The number of users on the web continues to grow rapidly, approaching 1Bn. The data created as these users move around the web is huge. If you consider the events per day, SABRA has 50M events/day, VISA has 120M, NYSE has 225M and Yahoo!, for instance, has 14,000M events/day! Since 1998 the largest data warehouses has gone from a few Terabytes to many Petabytes. However, although performance is OK, price-performance is not. However, not all the data is needed for every operation, so you can manage less and less data as you deliver higher business value and performance. More expensive storage manages less data, for instance. This is all focused on the technical matters of the data warehouse. This is exaggerated by the explosion of data from the web and a worldwide customer base that has overwhelmed straightforward approaches to analytics. But what about the business need, KPIs, data strategy?
Rather than focusing on price, performance etc, Yahoo! developed a data strategy to prioritize business needs and have that drive innovation. Data strategy is a change of mindset from data as a mundane, historical record to one where it is a strategic asset. This is made more difficult because the business side of the house does not understand the technologies and capabilities. Data strategy is about mapping the capabilities to the business needs and drivers.

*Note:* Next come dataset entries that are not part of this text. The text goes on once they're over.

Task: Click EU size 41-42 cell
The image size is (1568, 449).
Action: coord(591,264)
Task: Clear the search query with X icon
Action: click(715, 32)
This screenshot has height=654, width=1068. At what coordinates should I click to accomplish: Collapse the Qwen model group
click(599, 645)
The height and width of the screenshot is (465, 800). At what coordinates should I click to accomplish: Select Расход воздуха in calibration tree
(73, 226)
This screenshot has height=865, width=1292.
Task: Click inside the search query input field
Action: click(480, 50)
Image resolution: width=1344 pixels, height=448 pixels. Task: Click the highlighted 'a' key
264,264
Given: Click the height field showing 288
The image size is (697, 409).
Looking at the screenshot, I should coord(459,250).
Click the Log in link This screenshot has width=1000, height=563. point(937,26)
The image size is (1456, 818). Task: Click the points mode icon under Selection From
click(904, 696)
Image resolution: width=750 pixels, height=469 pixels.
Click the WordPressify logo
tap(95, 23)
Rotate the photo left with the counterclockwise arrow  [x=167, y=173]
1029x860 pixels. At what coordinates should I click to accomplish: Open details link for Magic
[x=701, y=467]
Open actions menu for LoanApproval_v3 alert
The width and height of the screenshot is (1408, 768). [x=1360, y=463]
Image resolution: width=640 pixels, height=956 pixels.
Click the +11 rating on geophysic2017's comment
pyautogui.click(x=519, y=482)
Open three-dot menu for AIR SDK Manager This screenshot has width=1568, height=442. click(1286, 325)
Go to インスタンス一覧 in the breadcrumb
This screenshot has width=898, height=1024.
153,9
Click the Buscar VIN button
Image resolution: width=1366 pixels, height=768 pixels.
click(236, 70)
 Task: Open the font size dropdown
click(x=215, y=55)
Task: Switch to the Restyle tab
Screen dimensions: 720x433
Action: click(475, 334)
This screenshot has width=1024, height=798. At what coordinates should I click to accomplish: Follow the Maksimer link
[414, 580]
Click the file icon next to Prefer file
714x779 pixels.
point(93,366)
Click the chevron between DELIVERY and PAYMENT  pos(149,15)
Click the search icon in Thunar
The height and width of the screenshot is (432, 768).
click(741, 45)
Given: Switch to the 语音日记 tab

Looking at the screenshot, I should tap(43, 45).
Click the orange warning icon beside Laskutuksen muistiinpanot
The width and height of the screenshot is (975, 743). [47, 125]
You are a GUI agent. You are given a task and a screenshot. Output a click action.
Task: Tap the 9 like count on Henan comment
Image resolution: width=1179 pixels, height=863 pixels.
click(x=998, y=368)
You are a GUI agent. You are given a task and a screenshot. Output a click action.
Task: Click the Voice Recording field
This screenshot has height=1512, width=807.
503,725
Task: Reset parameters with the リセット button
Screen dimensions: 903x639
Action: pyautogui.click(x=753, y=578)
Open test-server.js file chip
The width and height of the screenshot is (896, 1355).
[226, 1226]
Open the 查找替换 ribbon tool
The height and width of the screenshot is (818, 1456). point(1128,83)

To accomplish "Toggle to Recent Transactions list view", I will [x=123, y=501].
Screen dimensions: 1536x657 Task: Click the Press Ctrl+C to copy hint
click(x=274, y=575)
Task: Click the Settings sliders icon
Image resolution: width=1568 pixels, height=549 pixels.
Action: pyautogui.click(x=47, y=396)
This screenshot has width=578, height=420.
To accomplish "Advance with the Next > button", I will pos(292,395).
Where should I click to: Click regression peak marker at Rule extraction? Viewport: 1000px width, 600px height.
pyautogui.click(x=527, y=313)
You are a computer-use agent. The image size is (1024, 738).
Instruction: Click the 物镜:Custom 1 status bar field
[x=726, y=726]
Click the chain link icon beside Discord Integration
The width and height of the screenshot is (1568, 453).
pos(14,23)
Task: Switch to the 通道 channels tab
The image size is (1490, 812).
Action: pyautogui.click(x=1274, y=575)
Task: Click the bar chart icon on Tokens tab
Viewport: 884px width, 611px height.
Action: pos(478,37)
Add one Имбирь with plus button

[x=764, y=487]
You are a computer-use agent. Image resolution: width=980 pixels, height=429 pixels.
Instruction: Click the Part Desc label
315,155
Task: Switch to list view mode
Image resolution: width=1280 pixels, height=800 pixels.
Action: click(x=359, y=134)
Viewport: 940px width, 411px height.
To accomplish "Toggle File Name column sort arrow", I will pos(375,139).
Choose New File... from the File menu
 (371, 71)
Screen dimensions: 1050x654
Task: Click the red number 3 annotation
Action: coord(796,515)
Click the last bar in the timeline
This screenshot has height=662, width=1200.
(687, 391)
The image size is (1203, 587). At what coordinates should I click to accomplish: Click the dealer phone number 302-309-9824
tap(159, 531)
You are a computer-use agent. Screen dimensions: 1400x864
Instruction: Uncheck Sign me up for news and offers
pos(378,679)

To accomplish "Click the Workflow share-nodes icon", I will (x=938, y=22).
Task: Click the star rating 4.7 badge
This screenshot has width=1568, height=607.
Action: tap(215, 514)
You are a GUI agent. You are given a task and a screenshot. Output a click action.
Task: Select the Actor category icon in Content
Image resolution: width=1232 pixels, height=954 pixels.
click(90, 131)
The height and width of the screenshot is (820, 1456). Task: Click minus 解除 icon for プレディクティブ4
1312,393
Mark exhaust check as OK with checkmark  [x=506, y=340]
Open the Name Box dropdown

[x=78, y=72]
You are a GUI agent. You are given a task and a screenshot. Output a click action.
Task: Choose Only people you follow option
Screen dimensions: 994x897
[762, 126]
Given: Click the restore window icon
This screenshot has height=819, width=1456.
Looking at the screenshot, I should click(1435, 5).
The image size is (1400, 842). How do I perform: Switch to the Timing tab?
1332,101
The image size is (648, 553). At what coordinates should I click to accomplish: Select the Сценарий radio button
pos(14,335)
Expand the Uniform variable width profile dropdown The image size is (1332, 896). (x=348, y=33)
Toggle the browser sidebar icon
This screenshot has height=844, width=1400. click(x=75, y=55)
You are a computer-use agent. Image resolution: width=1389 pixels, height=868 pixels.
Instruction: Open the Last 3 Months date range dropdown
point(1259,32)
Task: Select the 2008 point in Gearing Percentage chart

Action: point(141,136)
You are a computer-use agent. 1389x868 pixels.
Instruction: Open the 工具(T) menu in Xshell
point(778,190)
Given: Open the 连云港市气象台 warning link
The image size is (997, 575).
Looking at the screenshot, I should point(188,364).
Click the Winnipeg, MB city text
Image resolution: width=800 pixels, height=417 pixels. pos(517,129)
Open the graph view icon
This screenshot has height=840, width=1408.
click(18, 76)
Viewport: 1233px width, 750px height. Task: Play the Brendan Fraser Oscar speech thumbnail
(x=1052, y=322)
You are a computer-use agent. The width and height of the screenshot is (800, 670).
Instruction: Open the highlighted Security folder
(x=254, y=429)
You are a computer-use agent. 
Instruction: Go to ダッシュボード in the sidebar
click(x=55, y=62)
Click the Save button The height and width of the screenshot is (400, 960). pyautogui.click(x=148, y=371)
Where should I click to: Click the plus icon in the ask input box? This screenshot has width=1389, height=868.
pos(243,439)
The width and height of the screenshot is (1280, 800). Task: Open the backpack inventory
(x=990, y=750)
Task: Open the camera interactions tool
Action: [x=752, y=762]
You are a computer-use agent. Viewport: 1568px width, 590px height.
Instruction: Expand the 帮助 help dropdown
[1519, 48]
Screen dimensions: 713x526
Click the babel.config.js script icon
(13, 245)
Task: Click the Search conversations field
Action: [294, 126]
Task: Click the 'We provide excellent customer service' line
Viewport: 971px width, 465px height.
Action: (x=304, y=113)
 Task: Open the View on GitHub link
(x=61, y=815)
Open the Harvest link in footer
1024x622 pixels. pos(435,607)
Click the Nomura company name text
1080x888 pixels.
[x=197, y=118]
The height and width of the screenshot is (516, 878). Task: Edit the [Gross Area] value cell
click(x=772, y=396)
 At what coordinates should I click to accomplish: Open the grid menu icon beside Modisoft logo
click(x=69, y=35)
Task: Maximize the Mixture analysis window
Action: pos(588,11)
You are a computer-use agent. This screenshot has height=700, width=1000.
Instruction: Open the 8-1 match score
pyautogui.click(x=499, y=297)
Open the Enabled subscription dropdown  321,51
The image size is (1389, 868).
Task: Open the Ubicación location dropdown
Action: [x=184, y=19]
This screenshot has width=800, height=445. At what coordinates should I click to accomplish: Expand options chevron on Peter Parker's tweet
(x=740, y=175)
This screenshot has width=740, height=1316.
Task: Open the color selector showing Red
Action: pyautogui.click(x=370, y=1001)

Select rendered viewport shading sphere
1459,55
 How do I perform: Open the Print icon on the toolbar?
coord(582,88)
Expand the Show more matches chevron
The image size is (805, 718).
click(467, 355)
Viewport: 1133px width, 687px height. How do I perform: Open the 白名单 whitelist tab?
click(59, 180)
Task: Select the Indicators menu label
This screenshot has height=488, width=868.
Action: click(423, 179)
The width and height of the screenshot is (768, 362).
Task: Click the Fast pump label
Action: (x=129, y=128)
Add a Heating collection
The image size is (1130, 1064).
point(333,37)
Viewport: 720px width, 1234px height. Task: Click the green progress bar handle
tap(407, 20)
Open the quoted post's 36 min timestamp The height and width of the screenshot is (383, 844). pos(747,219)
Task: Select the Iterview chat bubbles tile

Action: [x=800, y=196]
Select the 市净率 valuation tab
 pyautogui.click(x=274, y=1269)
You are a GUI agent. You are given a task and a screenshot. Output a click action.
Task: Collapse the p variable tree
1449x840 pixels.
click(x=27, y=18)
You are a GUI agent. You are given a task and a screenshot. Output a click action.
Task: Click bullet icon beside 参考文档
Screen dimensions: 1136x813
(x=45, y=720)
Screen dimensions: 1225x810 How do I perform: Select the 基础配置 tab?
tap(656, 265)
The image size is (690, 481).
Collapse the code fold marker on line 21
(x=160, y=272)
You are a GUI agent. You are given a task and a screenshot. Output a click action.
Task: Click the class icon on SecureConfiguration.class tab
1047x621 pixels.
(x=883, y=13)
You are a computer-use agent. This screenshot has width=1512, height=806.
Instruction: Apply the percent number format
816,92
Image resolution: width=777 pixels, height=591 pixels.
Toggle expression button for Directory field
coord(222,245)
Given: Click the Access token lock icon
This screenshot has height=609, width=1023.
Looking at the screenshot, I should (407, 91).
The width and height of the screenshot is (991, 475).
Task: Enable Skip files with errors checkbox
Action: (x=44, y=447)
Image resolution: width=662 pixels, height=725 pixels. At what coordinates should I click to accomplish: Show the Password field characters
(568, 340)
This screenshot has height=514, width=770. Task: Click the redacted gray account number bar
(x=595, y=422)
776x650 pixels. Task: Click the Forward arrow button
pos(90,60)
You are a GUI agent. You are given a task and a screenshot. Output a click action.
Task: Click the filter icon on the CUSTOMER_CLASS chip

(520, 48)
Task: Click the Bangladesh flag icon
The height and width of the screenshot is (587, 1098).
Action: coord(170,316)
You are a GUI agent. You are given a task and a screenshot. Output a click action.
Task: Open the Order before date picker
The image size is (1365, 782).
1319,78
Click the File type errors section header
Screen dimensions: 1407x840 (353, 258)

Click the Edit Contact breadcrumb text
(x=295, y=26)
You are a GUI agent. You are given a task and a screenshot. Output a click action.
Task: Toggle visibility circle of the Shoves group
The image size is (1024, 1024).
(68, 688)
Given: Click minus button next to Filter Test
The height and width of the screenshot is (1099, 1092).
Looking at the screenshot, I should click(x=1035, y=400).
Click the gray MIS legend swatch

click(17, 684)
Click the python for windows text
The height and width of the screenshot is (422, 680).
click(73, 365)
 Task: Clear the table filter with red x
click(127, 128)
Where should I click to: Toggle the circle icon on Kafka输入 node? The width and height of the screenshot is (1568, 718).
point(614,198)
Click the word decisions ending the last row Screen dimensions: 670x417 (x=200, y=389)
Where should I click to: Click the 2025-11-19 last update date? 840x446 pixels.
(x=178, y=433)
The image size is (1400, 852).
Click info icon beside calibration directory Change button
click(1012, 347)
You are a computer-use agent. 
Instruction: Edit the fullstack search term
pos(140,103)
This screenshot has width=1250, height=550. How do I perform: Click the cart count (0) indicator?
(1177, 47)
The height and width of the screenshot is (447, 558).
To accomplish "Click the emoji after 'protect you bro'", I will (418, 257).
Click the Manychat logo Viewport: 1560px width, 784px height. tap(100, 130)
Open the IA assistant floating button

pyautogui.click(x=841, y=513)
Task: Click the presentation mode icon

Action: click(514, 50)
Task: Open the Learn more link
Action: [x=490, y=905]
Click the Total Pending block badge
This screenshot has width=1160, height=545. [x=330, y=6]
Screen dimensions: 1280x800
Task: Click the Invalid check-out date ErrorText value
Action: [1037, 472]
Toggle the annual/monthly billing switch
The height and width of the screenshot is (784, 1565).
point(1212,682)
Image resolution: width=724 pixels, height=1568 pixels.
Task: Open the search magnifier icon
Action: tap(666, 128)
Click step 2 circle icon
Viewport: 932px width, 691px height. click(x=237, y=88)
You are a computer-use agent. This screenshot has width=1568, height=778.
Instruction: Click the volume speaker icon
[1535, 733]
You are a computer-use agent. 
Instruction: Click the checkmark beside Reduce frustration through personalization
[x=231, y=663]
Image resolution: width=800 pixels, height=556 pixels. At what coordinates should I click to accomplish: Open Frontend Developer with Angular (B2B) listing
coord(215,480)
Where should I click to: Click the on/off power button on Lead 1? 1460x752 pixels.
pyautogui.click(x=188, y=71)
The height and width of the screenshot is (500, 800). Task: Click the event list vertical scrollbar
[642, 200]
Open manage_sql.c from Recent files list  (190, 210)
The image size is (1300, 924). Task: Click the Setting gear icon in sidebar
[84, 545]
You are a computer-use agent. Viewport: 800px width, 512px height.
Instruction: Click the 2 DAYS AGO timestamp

In Yahoo!’s business model there is brand advertising at the awareness end of the funnel (about $200B in the US) and direct response marketing at the purchase end (about $250B). The two groups involved are very different and don’t get on – brand marketers all driven by emotion while direct response all driven by the numbers. But what about the middle – the consideration phase? No products available because historically had no access but these people are still using the web while considering so Yahoo! could target them too.
He spent some time talking about the need to focus on your actual task. For instance, one could keep searching for information on coffee machines before you bought one, while buying one, while learning to use it and finally while trying to do advanced maintenance. Understanding this so you could target these searches differently is going to be next.
Take the consideration phase. Moving up the funnel first: Can use searches from the recent past to drive banner ads. Essentially use search information to bias banner ads for the 48 hours after a search. This generated much higher response rates and a lot of extra revenue. Also found that if you keep adding non-search behavior from elsewhere on the Yahoo! network then the increased rates of click through continue to rise. Can also move down the funnel because banner ads and search ads interact. Banner ads increase brand awareness, favorabvility and purchase intent, as you would expect. Good results but not great. But if you study the search engine behavior of the people who saw the banner ads you see a dramatic increase in the rate at which the advertisers paid search ads! Clearly seeing the banner ads changed the behavior of those who saw them.
He ran out of time at this point but he talked a little about the impact of social media and user generated content on search. For instance, searches for Jaguar return pictures of cars, animals, macs and aircraft. Separating these out algorithmically is very hard but the user generated content does it easily.